# Probability: Level 3

The key idea of probability at level 3 is quantifying one-stage chance situations by deriving probabilities and probability distributions from theoretical models and/or estimating probabilities and probability distributions from experiments.

At level 3 students are beginning to explore one-stage chance situations, for example tossing a drawing pin, throwing a die from a board game, tossing or spinning a coin, rolling a pencil, or tossing a “pass the pigs” pig.  They are listing possible outcomes for situations.  Students are recording their results and plotting frequencies of outcomes.  Students are comparing their experimental results with others in the class, acknowledging that results may vary.  Students are recognising that in some chance situations outcomes are not equally likely, for example tossing a pig or drawing pin.

Students are developing an awareness that some types of chance situation can be easily modeled (for example tossing a coin, where there are two equally likely outcomes), while others are more complex and can only be modeled in the classroom by estimating probabilities based on experiments (for example tossing a drawing pin).

Students are learning about the three different types of model which can arise in chance situations.

1. Good model: An example of this is the standard theoretical model for a fair coin toss where heads and tails are equally likely with probability 1/2 each. Repeated tosses of a fair coin can be used to estimate the probabilities of heads and tails. For a fair coin we would expect these estimates to be close to the theoretical model probabilities.
2. No model: In this situation there is no obvious theoretical model, for example, a drawing pin toss. Here we can only estimate the probabilities and probability distributions via experiment. (These estimates can be used as a basis for building a theoretical model.)
3. Poor model: In some situations, however, such as spinning a coin, we might think that the obvious theoretical model was equally likely outcomes for heads and tails but estimates of the outcome probabilities from sufficiently large experiments will show that this is a surprisingly poor model. (Another example is rolling a hexagonal pencil.) There is now a need to find a better model using the estimates from the experiments.

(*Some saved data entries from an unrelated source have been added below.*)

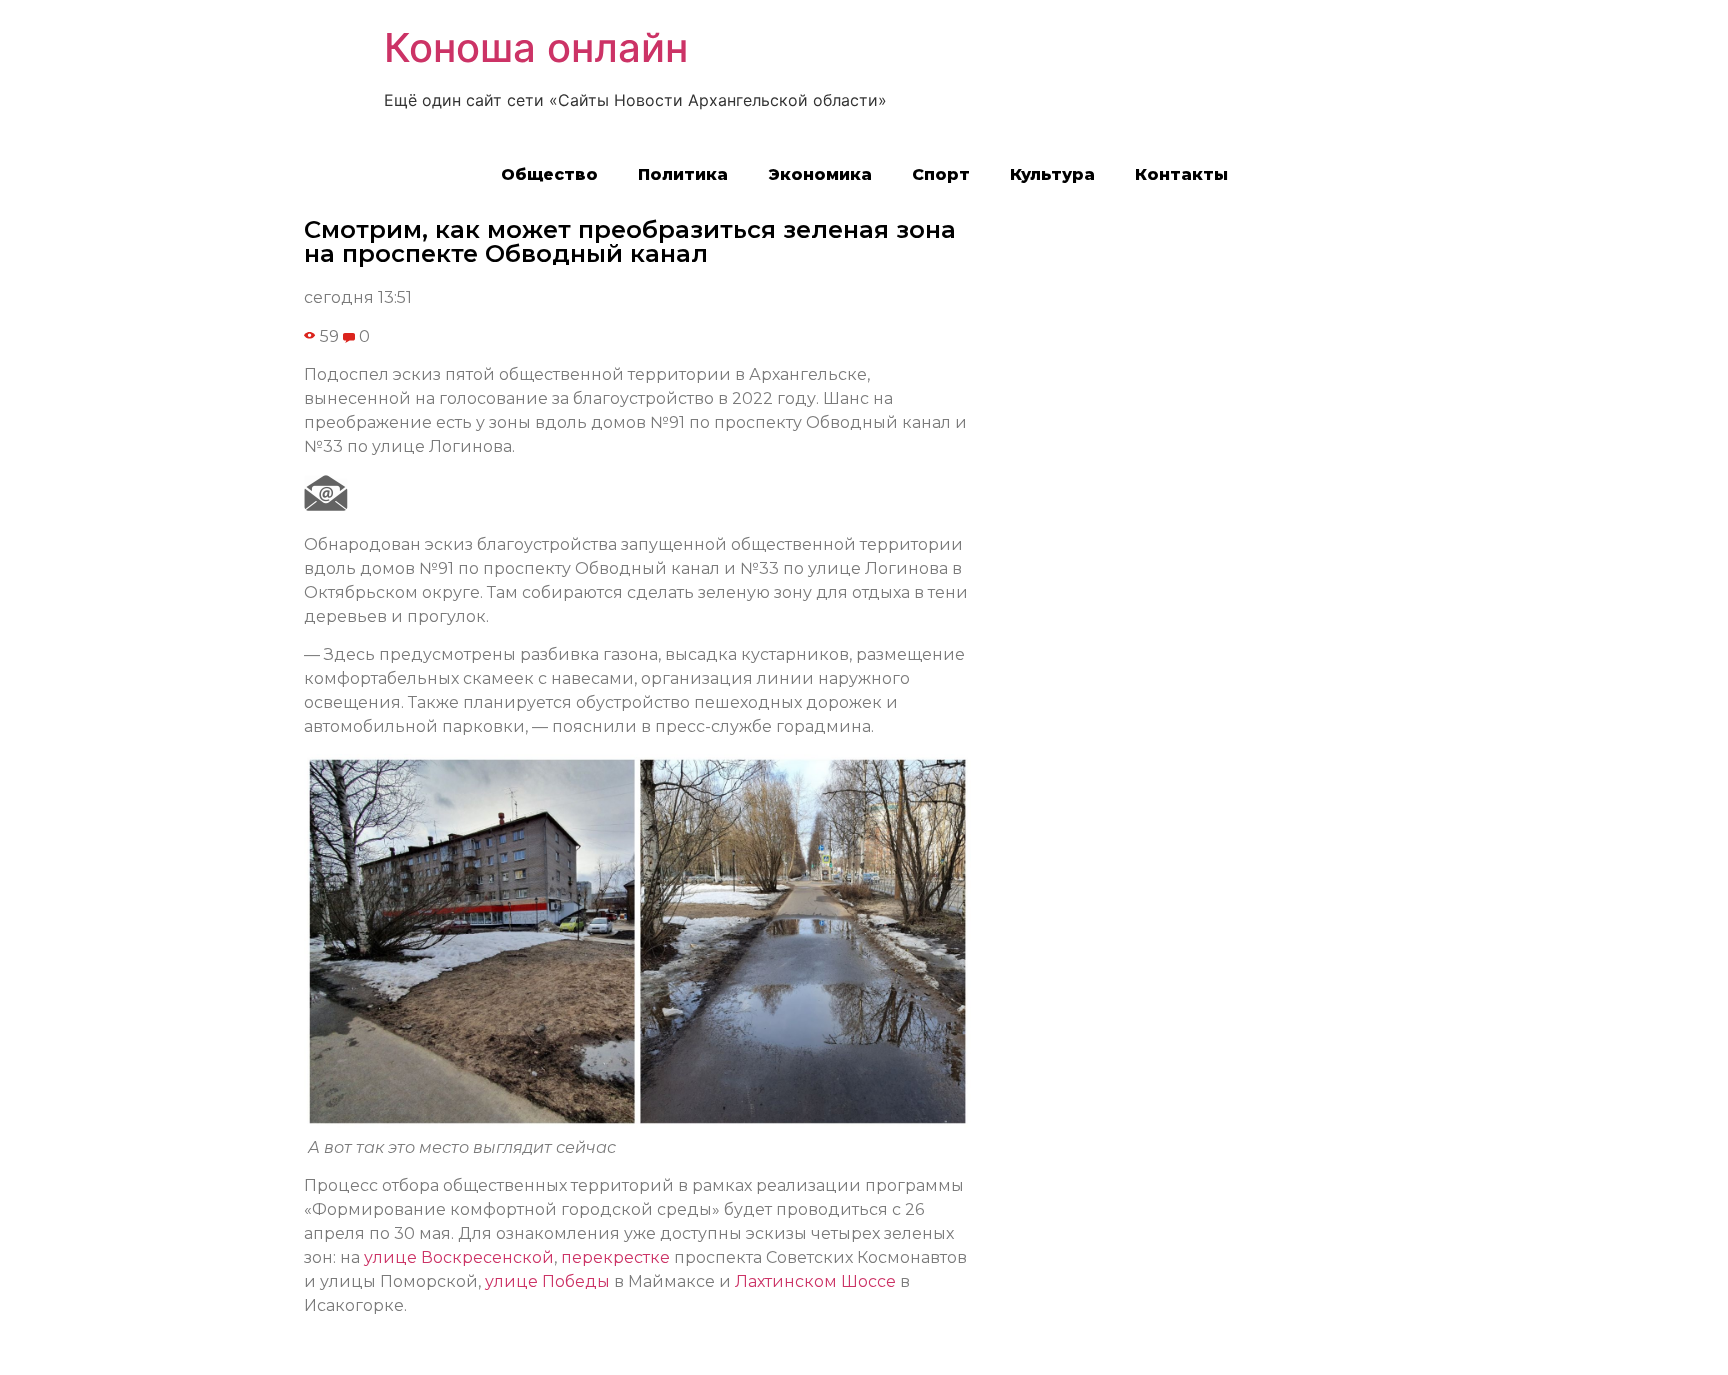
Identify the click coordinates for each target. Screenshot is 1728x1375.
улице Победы (547, 1281)
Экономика (820, 174)
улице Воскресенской (459, 1257)
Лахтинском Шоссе (815, 1281)
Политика (683, 174)
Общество (549, 174)
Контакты (1181, 174)
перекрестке (615, 1257)
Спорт (941, 174)
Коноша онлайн (536, 47)
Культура (1052, 174)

Link to statistical investigations: Students are exploring outcomes for single categorical variables in statistical investigations from a probabilistic perspective.

This key idea develops from the key idea of probability at level 2 where students are beginning to recognise that some events are more likely than others in chance situations.

This key idea is extended in the key idea of probability at level 4 where students are estimating probabilities and probability distributions from experiments and deriving probabilities and probability distributions from theoretical models for two-stage chance situations.